**Study questions:**
a) In the post about being Nate's dad below, find every sentence that begins with the word "But" and quote each one up to its first comma or period.
b) Answer these questions from the post about being Nate's dad below:
(i) What does the writer say his idea of support is, like many guys his age?
(ii) What is the name of the writer's son?
(iii) According to the writer, what is there none of for his son's anxiety?
c) Carry on the post about being Nate's dad below, starting after its last sentence.

Feeling lost and helpless in a world of so many answers about fear, what it’s like… to me.
What do I mean by saying feeling lost and helpless? Most of that is on me, as a father and as a man in general. Like many guys of my age, my idea of support is fixing. Having an anxious boy who can be oppositional is an ongoing challenge. Some days are better than others and there are successes and failures. But there is no cure. No point where you can say this job is done, put the tools away and move on to tomorrow’s tasks. We’re not talking about a task, it’s a process. and it’s tomorrow’s process, and on and on. Notice I said process, my gut and probably your’s, would tell me it’s a struggle. But it’s not, because no matter the hardship and feeling of failure this is my boy, his fears and anxiety are part of him. There is no hardship for me, it’s his burden. And I’ll be here to support and help him. Yeah, it can weigh heavily at times. Especially when he can be so oppositional. But this is my calling, this is my purpose as I find myself on the backside life.
This post hopes to be an introduction to a new series of posts about being Nate’s dad. That anxious boy who can seem to crater at any moment. Who always has me on edge, worried about how he might react at any given moment. Concerned over how I might react and how it will effect what he’s feeling. Will I make it worse?

**Dataset extract:**
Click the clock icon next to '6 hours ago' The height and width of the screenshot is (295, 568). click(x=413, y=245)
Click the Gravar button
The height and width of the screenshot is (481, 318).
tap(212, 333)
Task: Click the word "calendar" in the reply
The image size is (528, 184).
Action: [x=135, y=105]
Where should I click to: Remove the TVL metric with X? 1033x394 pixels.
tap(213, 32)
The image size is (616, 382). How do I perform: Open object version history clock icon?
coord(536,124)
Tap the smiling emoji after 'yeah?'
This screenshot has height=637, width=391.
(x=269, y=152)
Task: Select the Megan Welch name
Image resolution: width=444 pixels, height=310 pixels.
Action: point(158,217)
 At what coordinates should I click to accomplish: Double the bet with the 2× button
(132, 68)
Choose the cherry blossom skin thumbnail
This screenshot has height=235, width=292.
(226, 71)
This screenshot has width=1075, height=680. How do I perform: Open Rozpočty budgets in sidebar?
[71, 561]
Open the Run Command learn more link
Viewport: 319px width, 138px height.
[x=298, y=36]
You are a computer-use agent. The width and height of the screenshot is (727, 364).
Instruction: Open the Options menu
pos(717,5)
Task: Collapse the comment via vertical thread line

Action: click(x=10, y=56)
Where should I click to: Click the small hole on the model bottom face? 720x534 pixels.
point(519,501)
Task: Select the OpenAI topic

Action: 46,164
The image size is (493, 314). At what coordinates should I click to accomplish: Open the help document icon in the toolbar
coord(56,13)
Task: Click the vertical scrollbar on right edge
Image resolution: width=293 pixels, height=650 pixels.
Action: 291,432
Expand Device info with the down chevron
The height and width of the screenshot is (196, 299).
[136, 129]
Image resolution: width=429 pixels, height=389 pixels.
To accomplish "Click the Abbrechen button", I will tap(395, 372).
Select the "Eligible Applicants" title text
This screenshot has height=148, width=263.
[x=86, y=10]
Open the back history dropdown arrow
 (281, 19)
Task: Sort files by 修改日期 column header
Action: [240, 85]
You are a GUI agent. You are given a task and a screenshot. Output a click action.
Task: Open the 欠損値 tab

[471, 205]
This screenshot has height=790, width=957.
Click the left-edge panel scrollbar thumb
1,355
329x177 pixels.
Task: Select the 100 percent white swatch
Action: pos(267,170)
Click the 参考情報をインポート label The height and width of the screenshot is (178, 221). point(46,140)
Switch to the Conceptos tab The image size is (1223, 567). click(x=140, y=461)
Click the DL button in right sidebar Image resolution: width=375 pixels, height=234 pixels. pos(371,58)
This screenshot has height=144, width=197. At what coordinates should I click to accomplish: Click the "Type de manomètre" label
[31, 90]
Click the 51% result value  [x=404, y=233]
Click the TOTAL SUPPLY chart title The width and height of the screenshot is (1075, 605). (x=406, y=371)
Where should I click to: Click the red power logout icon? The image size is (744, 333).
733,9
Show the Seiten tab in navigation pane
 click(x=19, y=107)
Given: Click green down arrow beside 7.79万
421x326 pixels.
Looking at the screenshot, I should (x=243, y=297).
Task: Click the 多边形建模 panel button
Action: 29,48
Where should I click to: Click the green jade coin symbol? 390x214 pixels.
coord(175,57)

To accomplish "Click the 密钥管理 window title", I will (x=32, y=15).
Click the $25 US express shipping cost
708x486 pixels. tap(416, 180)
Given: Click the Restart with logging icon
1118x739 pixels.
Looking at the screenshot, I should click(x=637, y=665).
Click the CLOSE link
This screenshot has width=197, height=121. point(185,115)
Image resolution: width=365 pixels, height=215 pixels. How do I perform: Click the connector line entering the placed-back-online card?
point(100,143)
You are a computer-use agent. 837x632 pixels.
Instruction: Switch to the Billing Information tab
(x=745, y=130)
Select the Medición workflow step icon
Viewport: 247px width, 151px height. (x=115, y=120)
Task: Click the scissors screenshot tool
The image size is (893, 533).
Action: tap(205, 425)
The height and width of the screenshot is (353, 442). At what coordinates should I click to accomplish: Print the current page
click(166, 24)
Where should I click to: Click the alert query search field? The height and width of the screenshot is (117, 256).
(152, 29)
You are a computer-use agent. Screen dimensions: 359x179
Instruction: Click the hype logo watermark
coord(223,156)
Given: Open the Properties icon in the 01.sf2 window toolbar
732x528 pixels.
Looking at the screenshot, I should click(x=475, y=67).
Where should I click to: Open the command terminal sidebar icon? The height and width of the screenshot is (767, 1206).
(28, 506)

**Answers in order:**
a)
But there is no cure.
But it’s not,
But this is my calling,

b)
(i) Fixing.
(ii) Nate.
(iii) A cure.

c)
Nate was a foster to adoption, the single greatest decision my wife and I have ever made. I wrote a post titled, The importance of foster care in the United States should you like some information on fostering a child. The US Health & Human Services is a a great place to start. The wildcard of what his biological traits might be can be a challenge when trying to understand his fearful and oppositional tendencies. And the importance of Nate being adopted plays into my previous statement about raising him being my calling.
A good start to our story might be starting with this post from August, 2021. The Long Climb for the Short Rip. Sure he’s a fearful child, but you know… it makes the little moments of bravery that much more joyful. And for him? The look of pride. That is what’s its all about.
If I could say one thing to the father of an anxious boy. It would be that as he looks to you and asks if you are proud of his accomplishments, tell him you’ll always be proud that he tried. You’ll be happy, for him, of success.